IN THE INDUSTRIAL COURT OF SWAZILAND
HELD AT MBABANE
In the matter between:
CASE NO. 335/2000
PHILEMON KUNENE…………..APPLICANT
and
SWAZI OXYGEN (PTY) LTD…RESPONDENT
CORAM
N. NKONYANE:ACTING JUDGE
FOR APPLICANT: MR. D. MSIBI
FOR RESPONDENT: MR. K. MOTSA
JUDGEMENT - 28/04/05
The applicant in this matter is a former employee of the respondent company.
He stopped working for the respondent on 29.09.1999 when he retired.
Upon retirement, he was paid all his benefits. He was not, however, paid additional notice.
He has instituted these proceedings therefore because he wants the court to order the respondent to pay him additional notice, which he claims should have been paid to him together with the other retirement benefits when he retired.
He reported a dispute to the Commissioner of Labour. The report was transmitted to the Conciliation, Mediation and Arbitration Commission (CMAC). The dispute was not resolved and a certificate of unresolved dispute was issued certifying the dispute as an "unresolved dispute" in terms of Section 85 (1) of the Industrial Relations Act, No.l of 2000.
The certificate of the unresolved dispute is annexed to the applicant's papers.
Before the court the parties' representatives agreed that the facts of the matter were not in dispute. They agreed that the only issue for the court to determine was whether additional notice was payable to the applicant upon retirement.
The representative for the applicant argued that upon his retirement, the applicant was entitled to be paid additional notice. He relied on section 33(1)© of the Employment Act No. 5 of 1980.
On behalf of the respondent it was argued that the applicant was not entitled to additional notice as he had retired and was not terminated by the respondent. The court was referred to several authorities in support of that proposition.
As already pointed out above, the facts are not in dispute. It is not in dispute that the applicant had reached the agreed retirement age. He was therefore not terminated by the employer. The period of his engagement by the employer had simply come to an end.
Section 33 of the Employment of Act deals with periods of notice by employer and employee. The section clearly envisages or caters for situations where either the employer or the employee terminates the employment relationship. It provides for minimum notice that any of the parties should give to the other.
The question that the court must determine is whether an employee whose employment contract comes to an end because he has reached the retirement age can be said to have been terminated by the employer.
John Grogan, in his book "Workplace Law" 6th ed (2001) at pages 134 to 135 addressed this subject. At page 135 after referring to the cases of Schmahmann V. Cencept Communications Natal (Pty) Ltd [1997] 9 BLLR 1092 (L.C.) and Coetzee V Moreesburgse Koringboere Kooperatief BPK ([1997] 9 BLLR 1167 (L.C), the learned author pointed out that:
"It appears therefore that when an employee has reached an agreed retirement age, it will be found that he or she was not dismissed but that the contract had lapsed"
It is clear therefore that where an employee reaches the agreed retirement age, the contract of employment terminates automatically.

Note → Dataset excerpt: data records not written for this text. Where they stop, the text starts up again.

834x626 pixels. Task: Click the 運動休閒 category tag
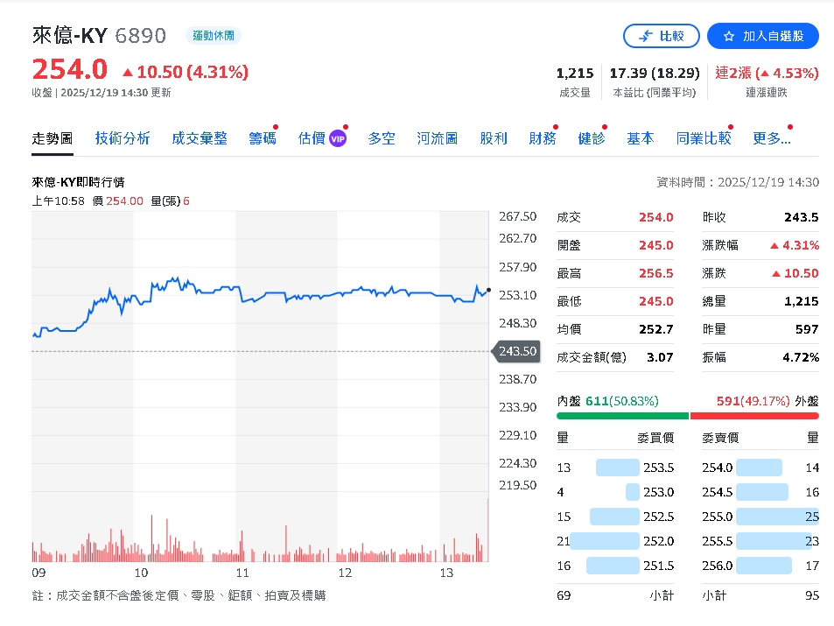point(213,36)
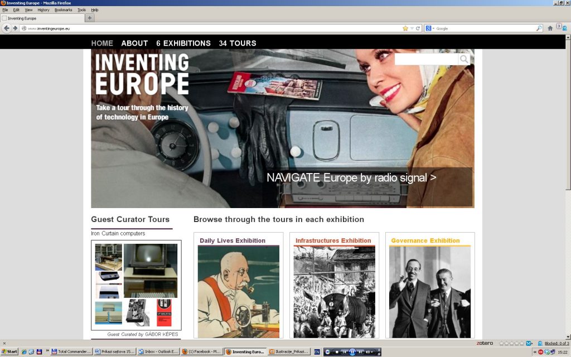Click inside the website search input field

click(x=426, y=59)
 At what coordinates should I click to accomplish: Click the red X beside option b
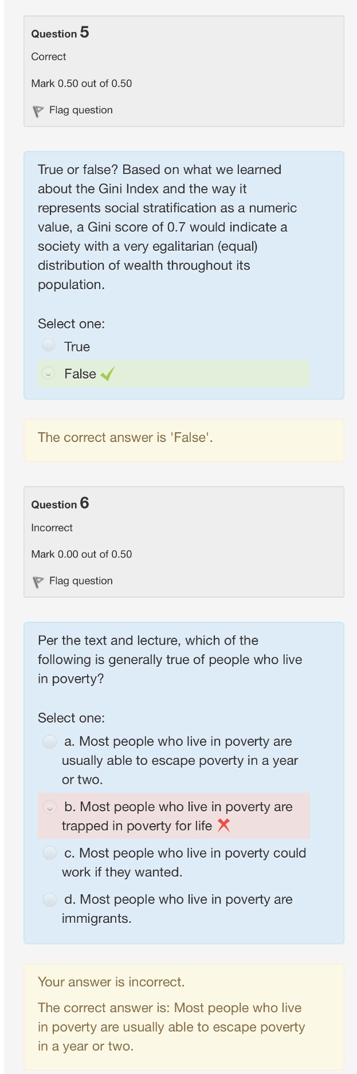223,825
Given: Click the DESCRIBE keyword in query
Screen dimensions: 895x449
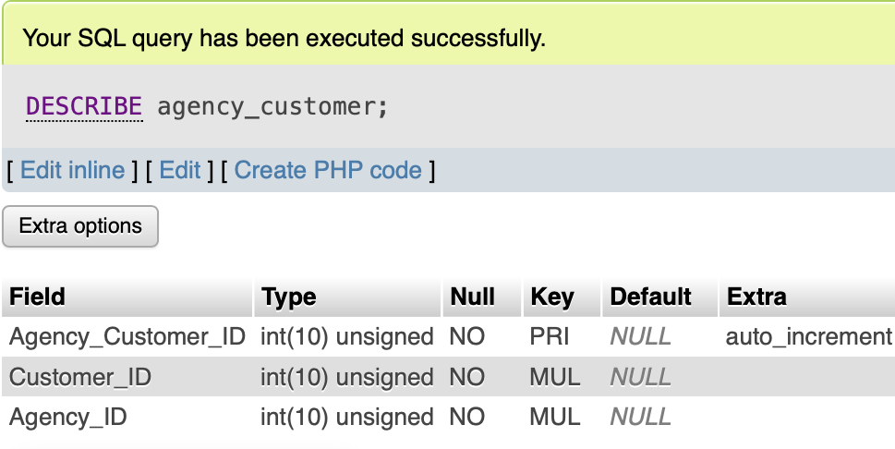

In the Schmahnnann case at page 1338 H-I the Labour court held that:-
"When an employer and an employee agree specifically or by implication in advance that the effluxion of time is to operate as the guillotine which severs their employment relationship then it cannot be said that when this date arrives that there has been a dismissal by the employer although the relationship and the contractual obligations terminate."
In the present application neither party terminated the employment relationship. It terminated automatically upon the arrival of the retirement date.
Section 33(1) of the Employment Act is therefore not applicable. The employer had no obligation to give any notice to the applicant as the employer did not terminate the employment relationship, but it lapsed when the applicant reached the retirement age.
The respondent in this case therefore had no legal obligation to pay any amount of money for additional notice to the applicant.
It follows therefore that the application must fail, and it is accordingly dismissed with no order as to costs.